SECTION 81. What is capital? What is working capital? What is credit? How is it estimated? How are checks used for credit purposes? Explain the methods of a clearing house. What is a clearing-house certificate? What is money? What is currency? What is legal tender? State the kinds of United States money. Which are legal tender and to what amount? What is exchange? What two kinds of foreign exchange? What sends foreign exchange above par or below par? What is the natural limit of such fluctuation? What determines the commercial price of exchange? What is payment? What is the effect of refusing it? How is it applied if there be different debts? Must the creditor give a receipt? What is its effect?

Result?

Problem 1. B owes C $32. B tenders C silver in payment as follows: 15 silver dollars, 20 half dollars, 25 quarter dollars, 7 dimes, I nickel. C refuses to accept this, alleging it is not legal tender. C then sues B, and to avoid costs and interest B pleads the prior tender. Problem 2. B owes C a debt for $25 contracted in 1898, and one of $36 contracted in 1901. B in 1903 pays C $25 and directs C to credit it on the debt of $36. C credits it on the debt for $25. In 1905, after the debt for $25 is "outlawed," C sues B for $36. B pleads payment of $25. How much may C recover?

Problem 3. In above case B makes no request as to application of payment. How will it be applied?

82. What is interest? What is usury? What is the effect of usury upon a contract? What is the legal rate and the maximum rate of interest in your state? What debts carry interest? What is compound interest?

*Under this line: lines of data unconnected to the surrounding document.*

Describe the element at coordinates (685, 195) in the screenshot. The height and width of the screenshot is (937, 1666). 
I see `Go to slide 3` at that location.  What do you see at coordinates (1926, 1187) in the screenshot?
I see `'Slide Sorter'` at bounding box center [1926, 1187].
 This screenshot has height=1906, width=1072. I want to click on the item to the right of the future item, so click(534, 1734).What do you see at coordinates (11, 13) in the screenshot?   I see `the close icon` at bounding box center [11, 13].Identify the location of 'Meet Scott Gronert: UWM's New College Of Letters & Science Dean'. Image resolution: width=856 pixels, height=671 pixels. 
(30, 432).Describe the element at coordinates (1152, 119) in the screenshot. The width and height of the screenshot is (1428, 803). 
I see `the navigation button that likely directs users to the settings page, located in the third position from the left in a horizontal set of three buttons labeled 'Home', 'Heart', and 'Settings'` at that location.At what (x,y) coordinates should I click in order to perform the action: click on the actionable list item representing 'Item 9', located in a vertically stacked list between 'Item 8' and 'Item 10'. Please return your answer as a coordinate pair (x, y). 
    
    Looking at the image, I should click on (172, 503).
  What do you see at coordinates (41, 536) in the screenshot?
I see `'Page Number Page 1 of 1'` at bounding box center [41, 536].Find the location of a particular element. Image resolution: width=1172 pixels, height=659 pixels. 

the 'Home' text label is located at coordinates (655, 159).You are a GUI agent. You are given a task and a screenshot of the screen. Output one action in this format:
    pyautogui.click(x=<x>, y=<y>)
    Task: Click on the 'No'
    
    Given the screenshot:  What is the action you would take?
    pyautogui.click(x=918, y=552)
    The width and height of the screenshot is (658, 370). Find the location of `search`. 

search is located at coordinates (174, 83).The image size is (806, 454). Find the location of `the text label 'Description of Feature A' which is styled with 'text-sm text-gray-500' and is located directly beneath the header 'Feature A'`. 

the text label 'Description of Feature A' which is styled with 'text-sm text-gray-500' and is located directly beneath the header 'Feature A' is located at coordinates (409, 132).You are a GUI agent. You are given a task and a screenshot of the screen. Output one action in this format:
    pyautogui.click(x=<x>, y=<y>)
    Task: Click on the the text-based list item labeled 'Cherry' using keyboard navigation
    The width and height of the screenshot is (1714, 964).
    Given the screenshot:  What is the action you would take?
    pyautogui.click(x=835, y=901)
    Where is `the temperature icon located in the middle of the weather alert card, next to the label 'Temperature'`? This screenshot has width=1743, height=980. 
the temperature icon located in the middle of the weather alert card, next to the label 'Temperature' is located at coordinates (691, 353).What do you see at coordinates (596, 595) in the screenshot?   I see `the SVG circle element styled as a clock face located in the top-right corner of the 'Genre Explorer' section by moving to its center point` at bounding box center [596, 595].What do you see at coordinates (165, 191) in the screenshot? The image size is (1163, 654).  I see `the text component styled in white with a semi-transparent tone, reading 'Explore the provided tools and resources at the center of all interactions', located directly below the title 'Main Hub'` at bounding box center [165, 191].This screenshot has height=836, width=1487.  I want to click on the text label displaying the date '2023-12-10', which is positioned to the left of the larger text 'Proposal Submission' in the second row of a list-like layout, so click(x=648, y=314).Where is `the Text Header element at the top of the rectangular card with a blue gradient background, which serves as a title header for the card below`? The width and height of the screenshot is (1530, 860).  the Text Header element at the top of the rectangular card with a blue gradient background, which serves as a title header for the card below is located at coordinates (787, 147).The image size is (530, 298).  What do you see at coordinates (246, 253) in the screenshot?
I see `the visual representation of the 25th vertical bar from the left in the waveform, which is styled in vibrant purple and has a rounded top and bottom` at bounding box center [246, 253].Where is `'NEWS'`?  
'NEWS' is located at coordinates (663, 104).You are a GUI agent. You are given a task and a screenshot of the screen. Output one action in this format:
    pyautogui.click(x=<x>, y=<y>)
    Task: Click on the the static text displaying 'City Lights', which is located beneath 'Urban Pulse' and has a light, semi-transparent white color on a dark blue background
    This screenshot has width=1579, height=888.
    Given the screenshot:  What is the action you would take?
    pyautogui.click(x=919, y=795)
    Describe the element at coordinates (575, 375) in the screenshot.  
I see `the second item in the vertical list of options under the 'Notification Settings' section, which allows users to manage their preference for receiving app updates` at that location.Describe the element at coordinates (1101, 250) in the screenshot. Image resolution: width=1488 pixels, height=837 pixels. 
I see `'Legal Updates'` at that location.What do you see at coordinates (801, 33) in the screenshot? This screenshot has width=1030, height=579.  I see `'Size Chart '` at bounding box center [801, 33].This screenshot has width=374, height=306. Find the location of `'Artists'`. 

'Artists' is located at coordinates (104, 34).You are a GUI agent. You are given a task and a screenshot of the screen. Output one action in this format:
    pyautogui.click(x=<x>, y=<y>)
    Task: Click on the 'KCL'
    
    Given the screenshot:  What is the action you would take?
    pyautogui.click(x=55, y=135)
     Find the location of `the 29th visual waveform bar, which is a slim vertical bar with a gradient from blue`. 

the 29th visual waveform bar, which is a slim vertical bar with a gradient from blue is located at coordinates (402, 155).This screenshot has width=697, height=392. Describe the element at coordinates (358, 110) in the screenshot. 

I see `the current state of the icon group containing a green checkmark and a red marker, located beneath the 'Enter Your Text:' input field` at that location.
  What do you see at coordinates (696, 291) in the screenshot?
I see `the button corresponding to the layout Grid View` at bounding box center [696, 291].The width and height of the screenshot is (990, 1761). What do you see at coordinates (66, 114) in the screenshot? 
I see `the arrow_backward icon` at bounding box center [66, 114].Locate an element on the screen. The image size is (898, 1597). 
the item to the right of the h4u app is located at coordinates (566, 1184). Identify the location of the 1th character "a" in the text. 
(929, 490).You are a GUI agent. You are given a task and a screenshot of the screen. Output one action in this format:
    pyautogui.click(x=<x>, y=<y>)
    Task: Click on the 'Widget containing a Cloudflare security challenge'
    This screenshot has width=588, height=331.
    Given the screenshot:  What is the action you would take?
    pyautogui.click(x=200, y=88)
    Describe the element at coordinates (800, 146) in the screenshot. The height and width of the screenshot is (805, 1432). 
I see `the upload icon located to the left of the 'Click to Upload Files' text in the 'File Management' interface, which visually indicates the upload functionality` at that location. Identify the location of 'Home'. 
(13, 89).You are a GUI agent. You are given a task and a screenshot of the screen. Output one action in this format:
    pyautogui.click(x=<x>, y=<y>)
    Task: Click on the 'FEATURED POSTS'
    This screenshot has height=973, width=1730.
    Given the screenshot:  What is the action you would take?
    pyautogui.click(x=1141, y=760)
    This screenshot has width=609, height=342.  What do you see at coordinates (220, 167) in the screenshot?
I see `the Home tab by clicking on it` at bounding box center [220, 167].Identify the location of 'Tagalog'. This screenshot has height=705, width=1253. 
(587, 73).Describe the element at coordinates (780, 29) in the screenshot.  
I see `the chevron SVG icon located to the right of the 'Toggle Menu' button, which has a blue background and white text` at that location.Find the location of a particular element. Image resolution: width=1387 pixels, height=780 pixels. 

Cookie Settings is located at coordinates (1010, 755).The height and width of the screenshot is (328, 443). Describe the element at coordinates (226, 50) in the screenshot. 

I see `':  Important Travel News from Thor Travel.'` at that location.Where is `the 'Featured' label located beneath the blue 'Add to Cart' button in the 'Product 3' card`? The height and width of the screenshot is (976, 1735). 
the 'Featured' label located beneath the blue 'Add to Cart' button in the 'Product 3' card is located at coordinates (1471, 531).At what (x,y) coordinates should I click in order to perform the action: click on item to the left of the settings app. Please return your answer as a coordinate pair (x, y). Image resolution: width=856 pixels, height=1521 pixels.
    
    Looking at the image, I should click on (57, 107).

When is it allowed?

Problem 4. B bought goods of C to the amount of $215 on three months' credit which expired July 7. On September 3 C brought suit in New York against B for this debt. On November 10 a judgment was entered for C. On January 15 this judgment was paid. (a) Assuming that the disbursements and costs allowed C by the court amounted to $24.25, how much should the judgment be entered for? (b) How much would be paid to discharge it on January 15?

Problem 5. B borrows of C in New York $100 for one year, and gives his promissory note for that amount with 6% interest. In addition B pays Ca bonus of $5, that is, C really pays over to B on the loan only $95.

C sues B on this note. B pleads usury. Result?

Problem 6. In the above case B is a corporation. Result?

83. What is a bank? Name and describe the different kinds of banks. How much capital must a national bank have in your city or village? Is there a state bank there? a savings bank? a trust company? a private banker? What advantages have trust companies over state or national banks? What are live accounts? What banks take deposits and allow interest?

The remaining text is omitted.